ETF Edge

It could get 'brutal' for the chips after Apple earnings, Kevin O'Leary says

Chip stocks get wrecked on Nvidia warnings
VIDEO3:3103:31
Chip stocks get wrecked on Nvidia warnings

Chips stocks are getting burned.

The VanEck Vectors Semiconductor ETF (SMH) sank more than 2 percent Monday after a sales warning from Nvidia inflamed fears of a downturn in demand for chipmakers.

It could get much worse for the group this week, said Kevin O'Leary, co-founder of O'Leary Funds and co-host of 'Shark Tank.'

"I do not want to own semis going into the Apple print," O'Leary said on CNBC's "ETF Edge" on Monday. "If units are no longer transparent and they're opaque and we get the sense from Apple's numbers as they've already pre-guided that we're going to be light on units, it's going to make grown men weep in the semi space because the multiplier effect is going to be brutal."

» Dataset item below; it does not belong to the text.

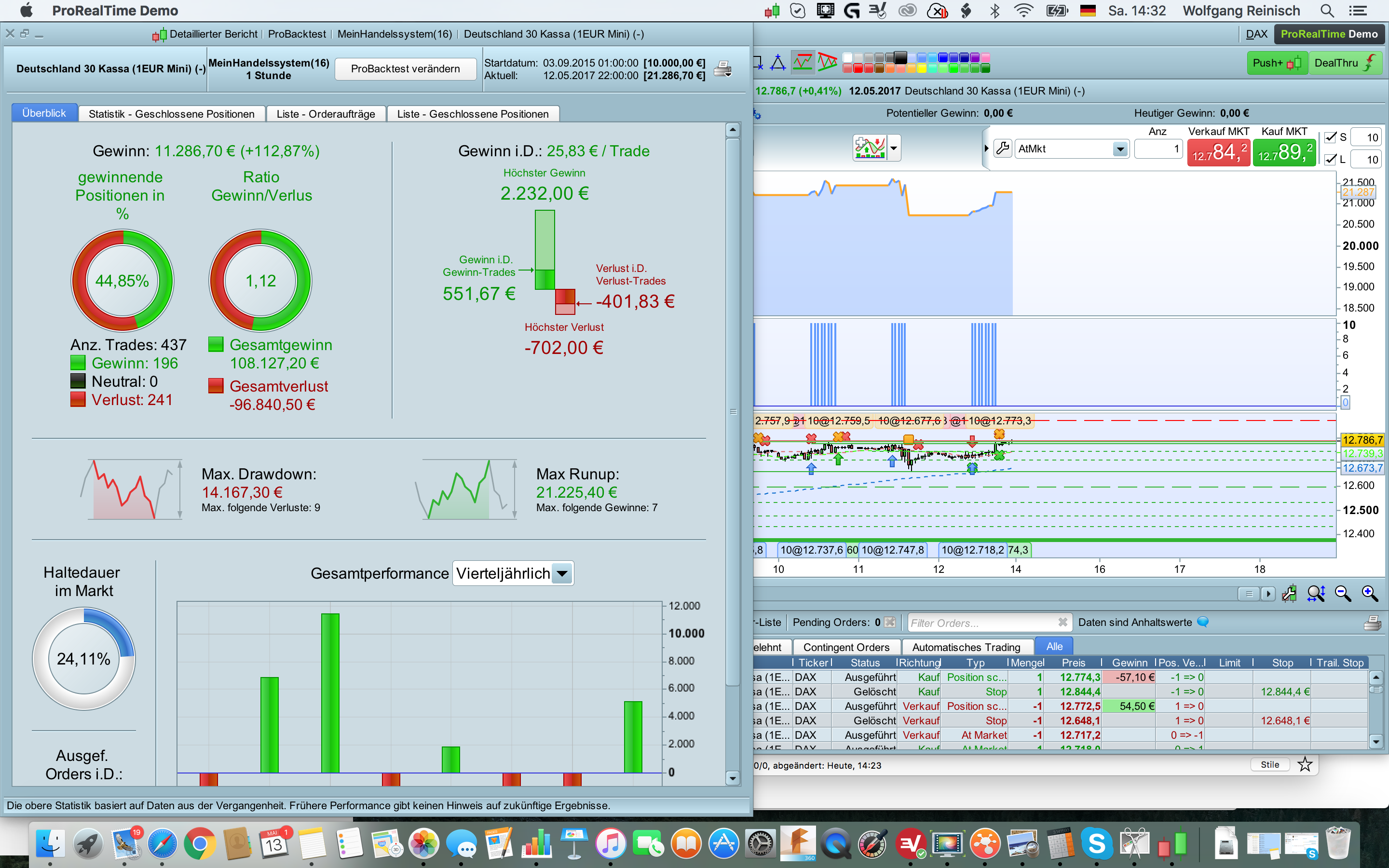
Task: Open the Automatisches Trading tab
Action: point(966,647)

Apple is set to report earnings before the bell Tuesday. The company warned of weaker results for its fiscal first quarter, largely tied to headwinds coming out of China. Though Apple no longer breaks out unit sales, any whiff of lagging demand will hit its suppliers hard, including Analog Devices and Broadcom.

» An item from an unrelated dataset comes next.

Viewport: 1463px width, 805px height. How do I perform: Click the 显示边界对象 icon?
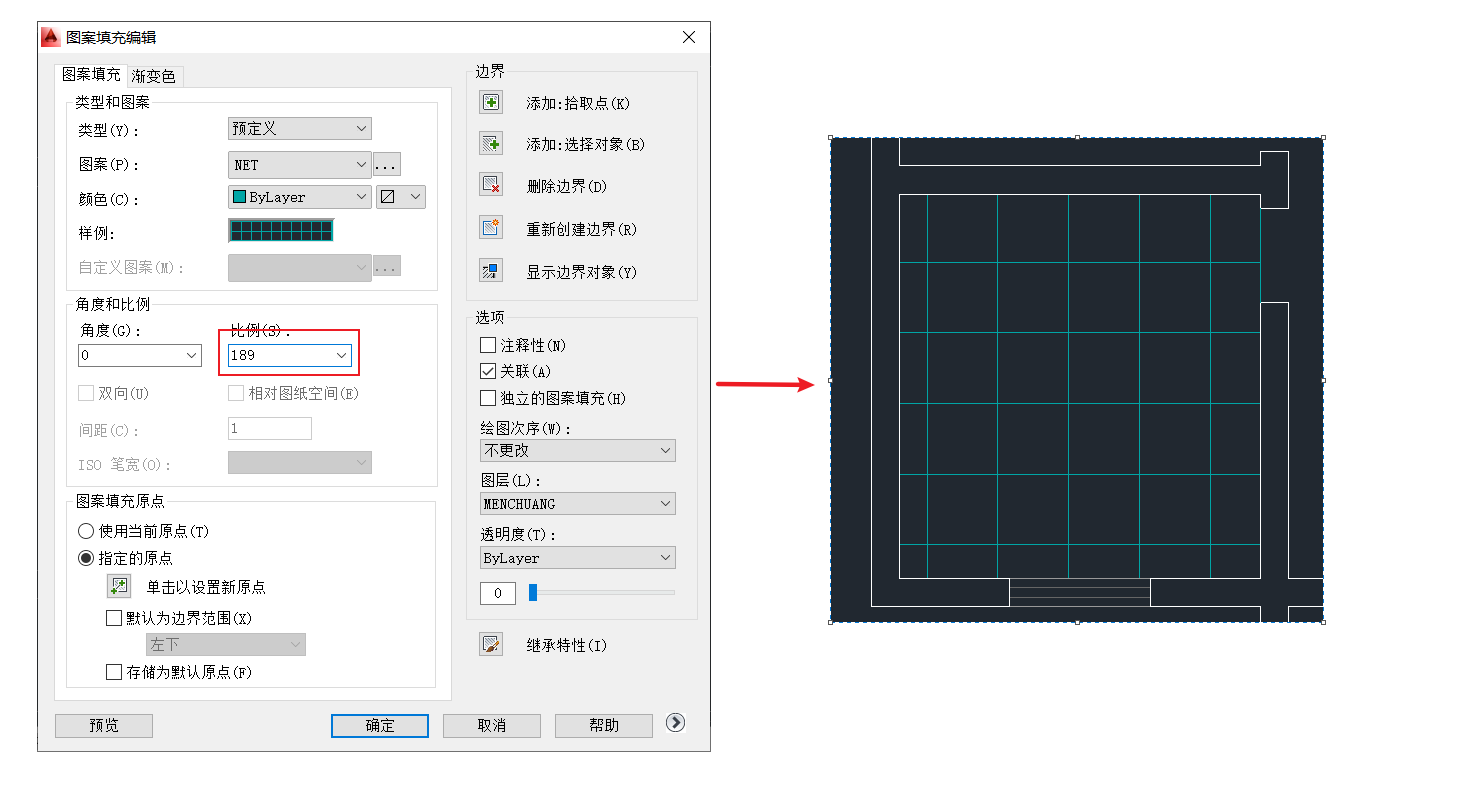[x=490, y=270]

The SMH semiconductor ETF's vulnerability to volatility caused by its largest-weighted holdings also bothers O'Leary.

"It blindly leads you into a very concentrated portfolio when the whole concept of ETF in the beginning is to provide diversification," O'Leary explained. "Many of the early stage early ETFs are market cap weighted where 10 stocks are 40 or 50 percent of the index. That is not the essence of diversification and so I'm against it."

The SMH ETF holds 24 stocks, but its five largest holdings – Intel, Taiwan Semiconductor, Nvidia, ASML, Texas Instruments and Analog Devices – make up nearly half of the total weighting.

There are some alternatives for investors looking for exposure to semiconductors at less risk than the SMH ETF, said Dave Nadig, managing director of ETF.com.

"You can get these sort of greatest hits of smart beta approaches," Nadig said on "ETF Edge" on Monday. "FTXL is the fund we're talking about. It's liquidity, value, growth – these are core factors for people to look at and it brings down the exposure in stocks like [Nvidia]."

The First Trust Nasdaq Semiconductor ETF (FTXL) tracks the U.S. chipmaker companies with the highest liquidity, and holds Analog Devices, ON Semiconductor and AMD as some of its biggest names. It rose 13 percent over the past three months compared to the SMH's 6 percent advance.